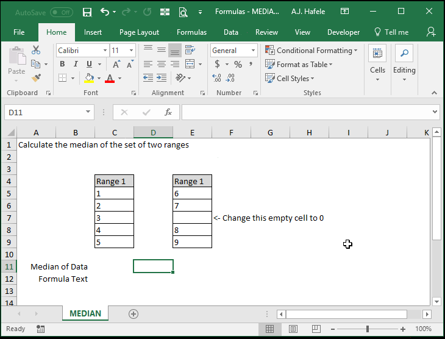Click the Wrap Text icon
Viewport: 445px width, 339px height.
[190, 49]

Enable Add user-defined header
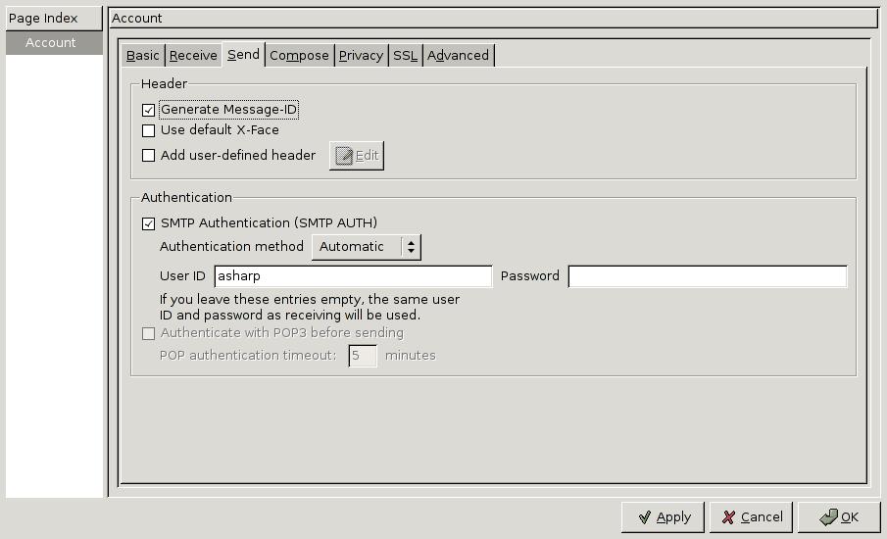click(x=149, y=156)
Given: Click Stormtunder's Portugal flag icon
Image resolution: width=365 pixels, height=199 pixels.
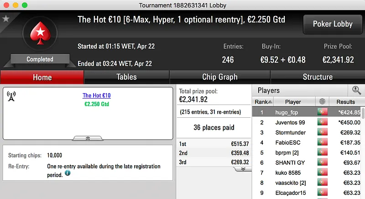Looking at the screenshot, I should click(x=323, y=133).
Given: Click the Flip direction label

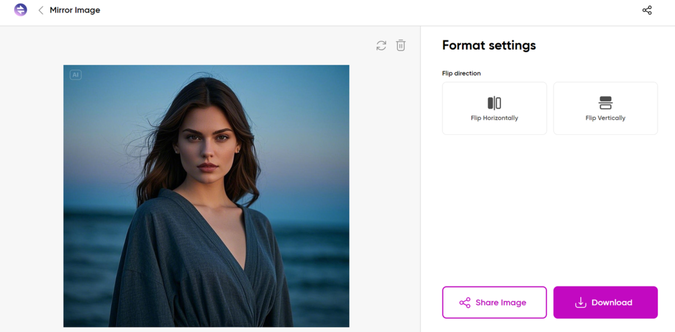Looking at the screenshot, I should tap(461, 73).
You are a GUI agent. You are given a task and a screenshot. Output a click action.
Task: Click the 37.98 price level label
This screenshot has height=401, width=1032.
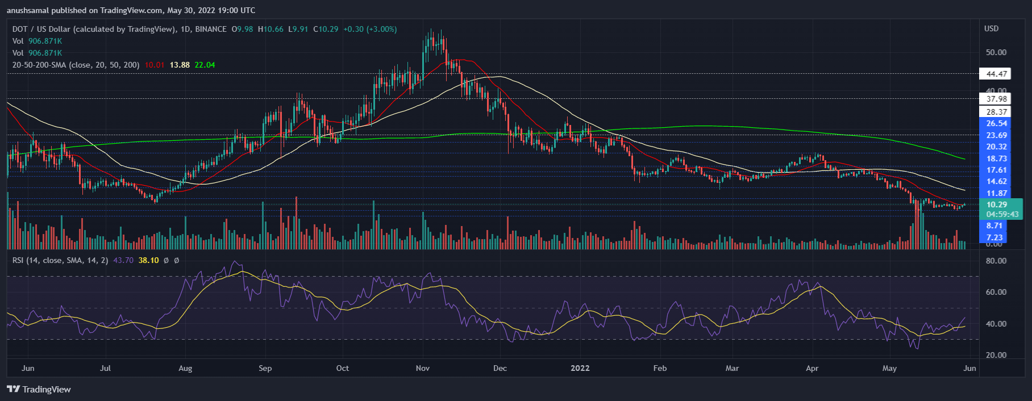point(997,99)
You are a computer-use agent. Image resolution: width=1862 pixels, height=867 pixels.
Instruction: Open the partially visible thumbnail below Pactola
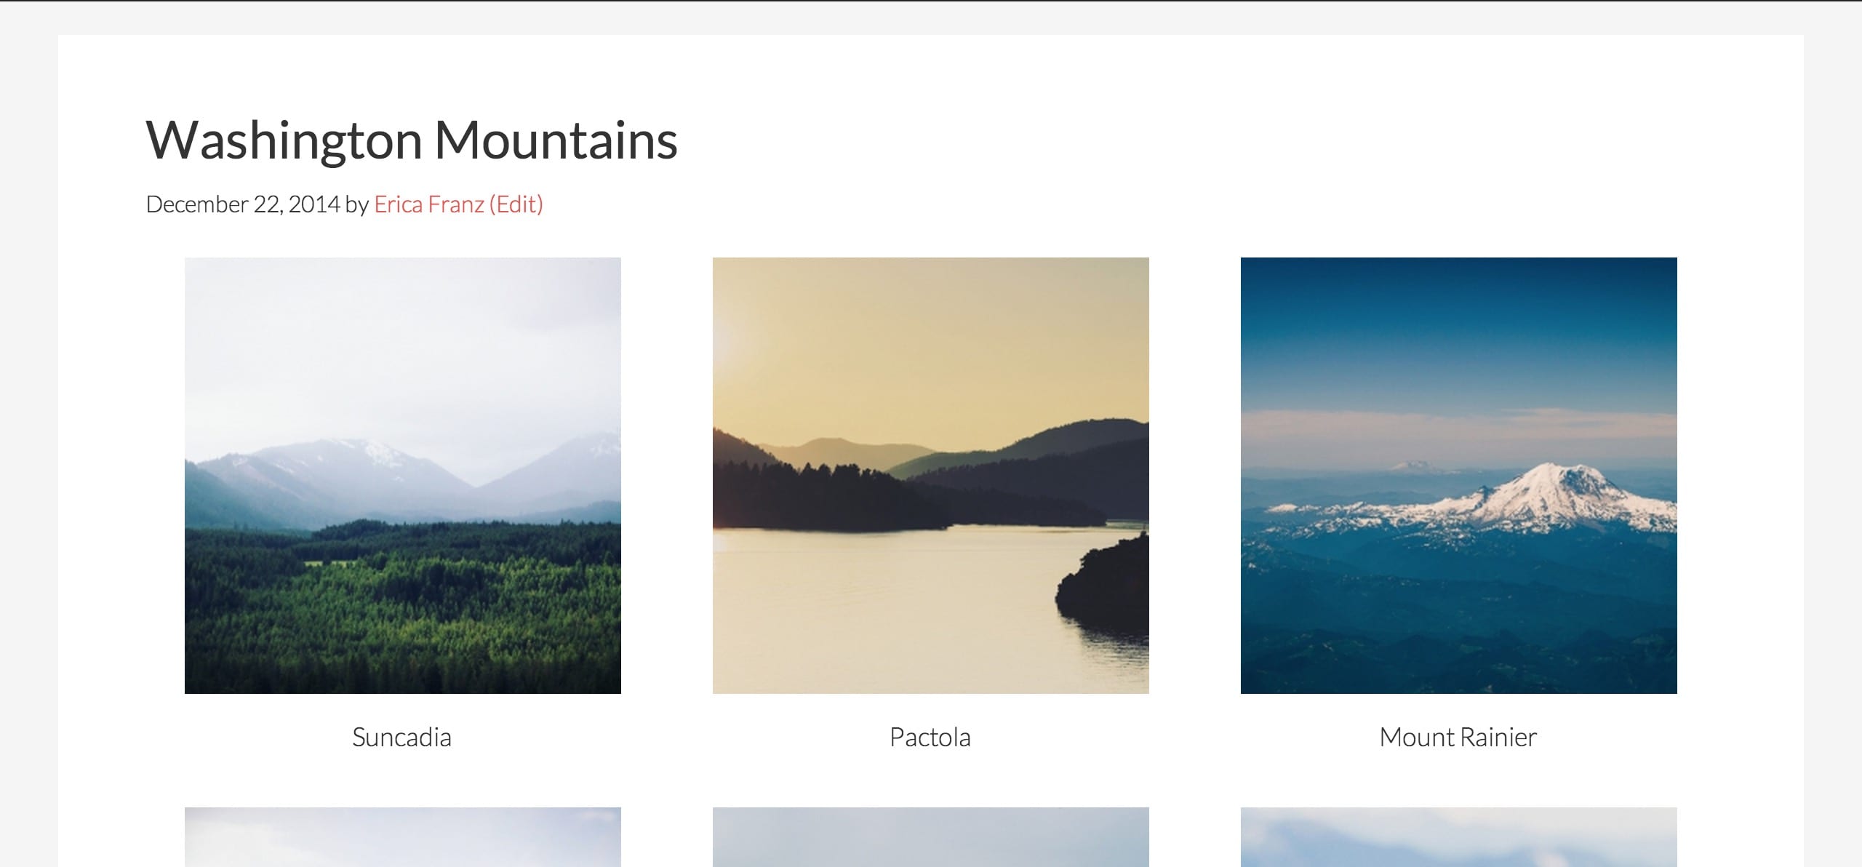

• • • • • • •

▶ **Problem description**
Return only the lines that start at the line containing "Image resolution: width=365" and finish at the last line of the entries, exactly as written and without pictures.

▶ **Answer for the task**
Image resolution: width=365 pixels, height=199 pixels.
Looking at the screenshot, I should click(x=323, y=133).
Given: Click the Flip direction label

Looking at the screenshot, I should tap(461, 73).
You are a GUI agent. You are given a task and a screenshot. Output a click action.
Task: Click the 37.98 price level label
This screenshot has height=401, width=1032.
point(997,99)
You are a computer-use agent. Image resolution: width=1862 pixels, height=867 pixels.
Instruction: Open the partially visible thumbnail below Pactola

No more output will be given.